When it comes to change, broadcasting is no different from any other enterprise involving technology. Several years ago, the qualifying term ‘IP-based’ was associated with computer and data transport, and not part of the broadcast environment. Now, it’s almost impossible to attend a tech conference or stroll the aisles at any broadcast equipment exhibit without being inundated with IP, yet many of us are still uncomfortable with the concept of exchanging coax and shielded twisted-pair cables for the CAT variety and everything that goes with it. Moving into this new world with small steps may be the best approach.

Nothing is more permanent than change
Our industry is rapidly shifting to an IP-driven platform, so sooner or later you’ll want to get on the IP bandwagon. If you look back at the technical side of broadcasting, it has always been in flux. If you’re old enough, you’ll remember the shift from vacuum tubes to transistors. In the late 1960s, it was the push from television in black and white to the wonderful world of colour. A move away from discrete transistors to integrated circuits and microprocessors was soon followed by the digital revolution, ending analogue video and audio’s long run and commencing the transition to SDI and AES. I’m sure you can recall many other ‘sea changes’ if you’ve been in television production and the broadcasting industry for any length of time. Once we create a new infrastructure and have it running to satisfaction, it seems it’s inevitably time to start replacing it with new technology.

This brings me back to IP. Like it or not, it is destined to be the next major game changer in our industry.

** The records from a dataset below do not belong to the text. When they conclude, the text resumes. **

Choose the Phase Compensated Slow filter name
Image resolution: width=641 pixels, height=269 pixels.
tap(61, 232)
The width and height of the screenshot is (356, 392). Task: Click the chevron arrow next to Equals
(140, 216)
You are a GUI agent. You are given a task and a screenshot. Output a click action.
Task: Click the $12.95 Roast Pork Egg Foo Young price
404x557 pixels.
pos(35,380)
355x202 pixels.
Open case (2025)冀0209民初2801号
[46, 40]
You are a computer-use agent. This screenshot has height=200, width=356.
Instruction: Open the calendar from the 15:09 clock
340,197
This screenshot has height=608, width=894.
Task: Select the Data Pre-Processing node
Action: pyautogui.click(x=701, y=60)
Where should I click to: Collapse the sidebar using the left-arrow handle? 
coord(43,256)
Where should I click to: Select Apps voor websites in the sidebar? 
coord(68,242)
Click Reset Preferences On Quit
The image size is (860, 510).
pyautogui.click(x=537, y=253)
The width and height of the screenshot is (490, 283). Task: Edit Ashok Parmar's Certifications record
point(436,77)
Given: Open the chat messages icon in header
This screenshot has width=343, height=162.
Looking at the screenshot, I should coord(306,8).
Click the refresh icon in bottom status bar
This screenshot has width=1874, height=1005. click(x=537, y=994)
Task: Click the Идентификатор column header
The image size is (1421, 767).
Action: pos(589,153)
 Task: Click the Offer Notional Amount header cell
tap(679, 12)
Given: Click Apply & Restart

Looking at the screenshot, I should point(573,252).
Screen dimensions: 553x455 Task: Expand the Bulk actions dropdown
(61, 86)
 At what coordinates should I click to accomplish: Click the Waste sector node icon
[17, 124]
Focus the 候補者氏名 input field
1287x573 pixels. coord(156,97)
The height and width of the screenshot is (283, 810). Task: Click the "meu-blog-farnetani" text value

Just a few years ago, the technology was safely relegated to the world of computers, then, little by little, like computer technology in general, it moved into our arena. Now it’s become virtually impossible to ignore. The switch to IP, like any other change, brings with it some amount of uncertainty, a fear of the unknown. That’s a normal human reaction, but IP is hardly unknown. The business of transporting data packets through a network between sources to multiple destinations has been around for a very long time. If it weren’t reliable, there would be no internet and we’d still be sending out lots of letters, telegrams, and telexes (remember those?) when we needed to communicate outside our immediate environment.

IP brings multiple advantages
Once you get beyond the intangible nature of IP connectivity, there’s really a lot to recommend: no more expensive, heavy and bulky double-shielded coax and shielded twisted-pair audio cables with labor-intensive connectorisation; no more multicore control cables; and no need for separate control, video, programme audio or intercom cables, since all these signals can share the same CAT-type cable if you really want them to.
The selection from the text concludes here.